Jordan follows Riyadh's lead and recalls Iran ambassador

Jordan follows Riyadh's lead and recalls Iran ambassador
The complex relations between Amman and Tehran take a turn for the worse.
3 min read
18 April, 2016
Jordan has recalled its ambassador from the Iranian capital [AFP]

Jordan has recalled its ambassador from Tehran due to Iran's "interference" in the Gulf region, it emerged on Monday.

Abdullah Abu Rumman, Jordan's ambassador to Iran, has been recalled to Amman over Tehran's policies towards Arab countries, said Mohammed Momani, the government spokesperson.

Amman said that the Iran had been "creating crises and deepening instability" in the region, according to The Jordan Times.

Jordan's foreign minister ordered the recall, Momani added, and said that the ambassador would consult with the government over its next step.

Amman's decision follows the deepening of a rift between GCC countries and Iran after Saudi Arabia executed popular Shia cleric Nimr al-Nimr in January.

His death sparked a wave of protests in Iran, and crowds ransacked Riyadh's embassy and consulate, causing a diplomatic furore. Riyadh's Arab allies - including Sudan and Somalia - also broke diplomatic ties with Tehran in the wake of the attack.

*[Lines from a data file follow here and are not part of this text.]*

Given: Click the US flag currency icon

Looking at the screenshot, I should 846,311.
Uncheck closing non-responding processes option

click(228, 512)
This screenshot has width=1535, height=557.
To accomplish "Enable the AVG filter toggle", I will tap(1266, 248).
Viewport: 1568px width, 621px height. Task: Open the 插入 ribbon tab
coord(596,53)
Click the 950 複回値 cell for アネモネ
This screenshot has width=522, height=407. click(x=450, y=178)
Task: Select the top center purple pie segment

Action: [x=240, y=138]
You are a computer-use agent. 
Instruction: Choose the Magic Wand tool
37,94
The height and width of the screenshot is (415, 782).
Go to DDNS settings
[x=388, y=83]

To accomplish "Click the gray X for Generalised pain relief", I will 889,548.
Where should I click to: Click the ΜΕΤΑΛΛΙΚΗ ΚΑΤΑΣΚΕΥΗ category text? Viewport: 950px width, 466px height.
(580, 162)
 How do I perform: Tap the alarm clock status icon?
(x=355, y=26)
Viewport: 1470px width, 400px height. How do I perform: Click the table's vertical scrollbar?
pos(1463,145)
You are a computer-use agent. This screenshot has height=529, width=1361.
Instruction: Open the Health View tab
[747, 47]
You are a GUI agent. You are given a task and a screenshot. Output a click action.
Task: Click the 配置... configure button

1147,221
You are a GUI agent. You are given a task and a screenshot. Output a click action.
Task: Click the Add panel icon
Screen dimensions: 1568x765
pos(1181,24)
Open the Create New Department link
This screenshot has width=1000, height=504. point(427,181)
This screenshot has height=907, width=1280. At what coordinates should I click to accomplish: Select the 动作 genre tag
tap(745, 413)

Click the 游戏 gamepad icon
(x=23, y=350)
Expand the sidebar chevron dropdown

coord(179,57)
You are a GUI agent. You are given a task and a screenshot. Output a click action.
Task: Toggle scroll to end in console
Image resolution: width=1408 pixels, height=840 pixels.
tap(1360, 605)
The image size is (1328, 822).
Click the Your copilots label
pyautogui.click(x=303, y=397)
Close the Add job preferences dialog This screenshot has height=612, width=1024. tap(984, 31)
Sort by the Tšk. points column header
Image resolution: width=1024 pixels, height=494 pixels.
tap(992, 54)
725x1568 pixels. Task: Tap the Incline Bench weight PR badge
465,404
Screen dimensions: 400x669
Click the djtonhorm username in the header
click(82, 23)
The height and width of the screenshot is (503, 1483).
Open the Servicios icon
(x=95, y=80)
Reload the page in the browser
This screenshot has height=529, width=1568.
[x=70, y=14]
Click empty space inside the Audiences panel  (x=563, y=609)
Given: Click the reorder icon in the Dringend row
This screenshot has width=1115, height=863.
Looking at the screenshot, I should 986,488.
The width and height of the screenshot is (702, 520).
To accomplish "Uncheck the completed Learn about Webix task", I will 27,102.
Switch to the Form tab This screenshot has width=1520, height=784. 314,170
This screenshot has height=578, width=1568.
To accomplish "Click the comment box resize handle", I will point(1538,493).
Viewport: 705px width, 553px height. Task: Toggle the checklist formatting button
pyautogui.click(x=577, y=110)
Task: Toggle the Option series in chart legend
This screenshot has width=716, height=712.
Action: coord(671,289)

Saudi Arabia, UAE and other Gulf countries have accused Iran of "interfering" in Bahrain and Yemen, and supporting the suppression of Sunnis in Syria and Iraq.

However, despite sharing a similar foreign policy to Saudi Arabia and being a member of Riyadh's "anti-terror alliance", Jordan has recently enjoyed fairly cordial relations with Iran.

This likely contributed to Amman's reluctance to break ties with Iran until now.

There are questions about the timing of the announcement, some four months after the initial Iran-Saudi diplomatic spat.

Saudi Arabia's Crown Prince Mohammed bin Salman - said to have a leading role in Riyadh's foreign policy - visited Jordan last week, where the two countries announced a joint investment fund.

And last week, the Organisation of Islamic Cooperation met in Istanbul and slammed Iran's role in the Middle East.

"The Conference deplores Iran's interference in the internal affairs of the states of the region and other member states including Bahrain, Yemen, Syria, and Somalia, and it continues support for terrorism," the 57-member Muslim bloc said in a statement.

Meanwhile, the Arab League also followed the GCC's lead and designated Hizballah a "terrorist organisation". 

The Iranian-backed Lebanese Shia political and paramilitary group has been banned as such by Israel, the United States and the GCC, though only its military wing has been proscribed by the United Kingdom and the European Union.

Despite the widespread criticism of Iran among Arab countries, Jordan and Iran continued to make high-level diplomatic gestures, including a visit to Tehran by Foreign Minister Nasser Judeh, which has been reciprocated by his Iranian counterpart.

Warmer relations followed a decades-long thaw between the two countries after Ayatollah Khomeini took charge of Iran with the overthrow Jordan's regional ally Shah Mohammed Reza Pahlavi.

In July, relations worsened again after Jordan "foiled" an Iranian-linked terror attack in the kingdom, which Tehran firmly denied any connection to.

Jordan has also been criticised by the Iranian leadership for its relations with Israel and traditional opposition to many armed Palestinian groups.